Panic could cause as much damage to businesses as the virus itself


Business owners should be careful about making hasty decisions around retrenchments 

It is understandable that business owners feel panicky because of the toll Corona is taking on business income. However, many businesses realise that if they implement wholesale retrenchments they will not only lose valuable skills but will also reduce the buying power of the public. This would then further reduce the business’s ability to earn an income.

Many businesses with stressed finances are therefore seeking, in consultation with employees, ways of avoiding retrenchment. These include, amongst possible others, the working of a short time, pay cuts and temporary layoffs.

These employers are also finding out about the Department of Labour’s Corona Disaster assistance schemes.

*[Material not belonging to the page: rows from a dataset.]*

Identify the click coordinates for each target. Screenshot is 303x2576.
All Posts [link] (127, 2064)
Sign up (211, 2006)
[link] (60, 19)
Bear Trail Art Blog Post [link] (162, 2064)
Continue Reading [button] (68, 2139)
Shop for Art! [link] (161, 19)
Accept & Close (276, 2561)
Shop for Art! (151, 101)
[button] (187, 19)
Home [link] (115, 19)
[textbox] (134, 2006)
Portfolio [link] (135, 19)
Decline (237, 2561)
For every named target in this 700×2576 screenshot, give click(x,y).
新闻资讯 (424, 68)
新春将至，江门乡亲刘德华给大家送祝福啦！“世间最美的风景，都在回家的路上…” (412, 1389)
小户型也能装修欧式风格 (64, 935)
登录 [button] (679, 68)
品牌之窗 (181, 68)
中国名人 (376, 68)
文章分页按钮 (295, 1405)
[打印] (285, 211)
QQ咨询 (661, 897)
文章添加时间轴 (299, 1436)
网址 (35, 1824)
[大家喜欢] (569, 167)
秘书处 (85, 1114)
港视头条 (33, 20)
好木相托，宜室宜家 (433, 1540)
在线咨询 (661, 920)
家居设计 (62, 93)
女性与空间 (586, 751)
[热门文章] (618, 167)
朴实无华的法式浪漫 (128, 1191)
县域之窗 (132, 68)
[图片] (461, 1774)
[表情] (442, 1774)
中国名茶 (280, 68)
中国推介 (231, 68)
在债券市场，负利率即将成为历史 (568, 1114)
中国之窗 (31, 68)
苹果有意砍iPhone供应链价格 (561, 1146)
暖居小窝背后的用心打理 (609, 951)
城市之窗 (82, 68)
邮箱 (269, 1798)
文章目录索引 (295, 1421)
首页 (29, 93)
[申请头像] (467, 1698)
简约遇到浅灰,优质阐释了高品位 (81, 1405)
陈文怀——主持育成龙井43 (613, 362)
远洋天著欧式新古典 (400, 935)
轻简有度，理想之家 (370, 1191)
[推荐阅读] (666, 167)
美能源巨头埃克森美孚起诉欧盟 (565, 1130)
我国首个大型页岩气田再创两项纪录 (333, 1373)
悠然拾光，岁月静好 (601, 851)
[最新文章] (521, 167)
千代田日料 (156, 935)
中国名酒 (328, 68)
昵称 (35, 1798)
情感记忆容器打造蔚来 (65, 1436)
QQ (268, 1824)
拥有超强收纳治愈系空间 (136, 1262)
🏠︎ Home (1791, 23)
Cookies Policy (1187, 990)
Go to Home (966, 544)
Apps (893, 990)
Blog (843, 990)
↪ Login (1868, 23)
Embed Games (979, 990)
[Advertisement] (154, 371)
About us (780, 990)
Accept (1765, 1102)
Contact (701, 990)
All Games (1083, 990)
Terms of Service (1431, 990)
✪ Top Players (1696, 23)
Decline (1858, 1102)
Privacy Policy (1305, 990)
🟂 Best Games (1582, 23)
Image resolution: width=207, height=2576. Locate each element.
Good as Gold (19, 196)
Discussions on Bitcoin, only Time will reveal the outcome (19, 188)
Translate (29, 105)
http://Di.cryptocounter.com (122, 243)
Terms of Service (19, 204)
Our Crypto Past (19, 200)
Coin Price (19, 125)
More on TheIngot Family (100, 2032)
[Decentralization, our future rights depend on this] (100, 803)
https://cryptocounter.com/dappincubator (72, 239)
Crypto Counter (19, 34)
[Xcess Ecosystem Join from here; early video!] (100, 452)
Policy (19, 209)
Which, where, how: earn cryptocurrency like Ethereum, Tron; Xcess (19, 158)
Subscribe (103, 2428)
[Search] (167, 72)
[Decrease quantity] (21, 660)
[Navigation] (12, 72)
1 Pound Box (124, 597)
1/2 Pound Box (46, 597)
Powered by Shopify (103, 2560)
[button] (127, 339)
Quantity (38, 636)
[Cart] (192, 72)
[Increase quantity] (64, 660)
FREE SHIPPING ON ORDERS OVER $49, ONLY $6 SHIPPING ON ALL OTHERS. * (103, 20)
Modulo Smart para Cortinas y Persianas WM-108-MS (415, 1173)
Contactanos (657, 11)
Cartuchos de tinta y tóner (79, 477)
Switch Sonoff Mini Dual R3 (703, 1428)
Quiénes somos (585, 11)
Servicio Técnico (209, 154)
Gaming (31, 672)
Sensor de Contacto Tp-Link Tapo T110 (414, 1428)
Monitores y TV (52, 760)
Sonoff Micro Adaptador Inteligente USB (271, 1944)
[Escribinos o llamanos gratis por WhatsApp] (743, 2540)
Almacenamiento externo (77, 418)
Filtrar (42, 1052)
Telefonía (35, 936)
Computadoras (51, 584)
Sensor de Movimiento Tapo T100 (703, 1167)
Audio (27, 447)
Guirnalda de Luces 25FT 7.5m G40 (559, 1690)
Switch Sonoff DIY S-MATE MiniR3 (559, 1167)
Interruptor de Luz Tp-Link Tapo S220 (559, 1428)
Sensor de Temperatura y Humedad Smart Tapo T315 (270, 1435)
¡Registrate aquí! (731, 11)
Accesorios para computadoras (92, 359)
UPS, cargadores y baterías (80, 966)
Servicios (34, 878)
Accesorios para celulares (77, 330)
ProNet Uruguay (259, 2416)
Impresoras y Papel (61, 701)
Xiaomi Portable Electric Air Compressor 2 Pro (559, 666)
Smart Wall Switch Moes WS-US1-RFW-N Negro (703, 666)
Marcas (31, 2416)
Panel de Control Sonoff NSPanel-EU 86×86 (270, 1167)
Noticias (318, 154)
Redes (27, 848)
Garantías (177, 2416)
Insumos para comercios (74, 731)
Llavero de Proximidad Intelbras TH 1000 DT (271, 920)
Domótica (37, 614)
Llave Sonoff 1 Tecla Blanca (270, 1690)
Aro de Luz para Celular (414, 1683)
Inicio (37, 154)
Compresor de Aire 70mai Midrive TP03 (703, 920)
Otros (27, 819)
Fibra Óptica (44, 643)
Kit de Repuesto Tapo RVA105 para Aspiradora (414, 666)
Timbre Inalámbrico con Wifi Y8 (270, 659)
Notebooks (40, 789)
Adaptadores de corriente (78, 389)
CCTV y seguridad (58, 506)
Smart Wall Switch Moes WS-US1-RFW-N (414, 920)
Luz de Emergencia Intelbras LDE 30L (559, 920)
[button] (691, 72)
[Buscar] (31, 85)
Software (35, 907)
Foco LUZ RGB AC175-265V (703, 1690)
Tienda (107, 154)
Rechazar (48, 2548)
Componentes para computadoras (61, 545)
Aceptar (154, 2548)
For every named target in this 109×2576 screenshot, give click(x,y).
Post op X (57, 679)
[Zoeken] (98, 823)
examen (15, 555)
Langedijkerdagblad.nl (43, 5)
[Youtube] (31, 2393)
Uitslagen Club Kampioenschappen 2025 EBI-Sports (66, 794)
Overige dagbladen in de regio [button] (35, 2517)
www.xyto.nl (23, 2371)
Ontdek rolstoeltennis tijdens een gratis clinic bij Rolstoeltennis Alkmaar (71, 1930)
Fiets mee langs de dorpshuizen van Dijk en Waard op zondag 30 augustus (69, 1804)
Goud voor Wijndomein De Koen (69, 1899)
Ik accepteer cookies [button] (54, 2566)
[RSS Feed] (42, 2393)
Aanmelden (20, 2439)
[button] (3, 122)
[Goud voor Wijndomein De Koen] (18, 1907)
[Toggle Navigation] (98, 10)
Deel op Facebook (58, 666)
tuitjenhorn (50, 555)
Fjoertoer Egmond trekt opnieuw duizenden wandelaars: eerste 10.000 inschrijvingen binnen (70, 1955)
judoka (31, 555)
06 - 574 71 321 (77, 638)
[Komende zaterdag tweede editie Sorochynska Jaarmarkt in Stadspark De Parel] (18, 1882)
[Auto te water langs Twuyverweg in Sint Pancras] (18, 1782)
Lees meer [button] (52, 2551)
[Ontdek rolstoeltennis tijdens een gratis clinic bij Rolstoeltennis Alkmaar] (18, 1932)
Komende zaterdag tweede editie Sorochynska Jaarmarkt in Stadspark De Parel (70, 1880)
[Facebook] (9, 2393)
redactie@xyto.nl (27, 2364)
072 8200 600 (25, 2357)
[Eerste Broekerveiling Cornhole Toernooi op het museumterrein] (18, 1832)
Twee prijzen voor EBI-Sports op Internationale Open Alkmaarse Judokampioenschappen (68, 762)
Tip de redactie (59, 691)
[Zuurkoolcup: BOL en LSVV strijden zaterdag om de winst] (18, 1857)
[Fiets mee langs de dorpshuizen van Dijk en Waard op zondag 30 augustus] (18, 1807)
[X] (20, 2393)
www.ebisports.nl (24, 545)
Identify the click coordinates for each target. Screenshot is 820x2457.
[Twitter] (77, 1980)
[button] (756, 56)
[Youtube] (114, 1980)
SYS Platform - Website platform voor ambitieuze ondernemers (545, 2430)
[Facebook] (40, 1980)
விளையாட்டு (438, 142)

While the operation of these schemes is still unclear it appears that employer’s that temporarily lay employee’s off without any pay can apply to the Department of Labour for TERS benefits through which employees may qualify for state payments of up to R17000 per month for a maximum of three months. the Department of Labour’s COVID 19 TERS EASY AID guide states that employers may email their TERS benefit applications to [email protected]. together with the following documents:

  • Letter of Authority granting permission to an individual specified to lodge a claim on behalf of the company  
  • An agreement between the state and  the employer   
  • Critical information from the employer   Evidence/payroll as proof of last three months employee(s) salary(s)
  • Confirmation of bank account details in the form of a certified latest bank statement.  

Employers that need information regarding available funding can enquire via the following email address: [email protected]. or phone 012 337 1997.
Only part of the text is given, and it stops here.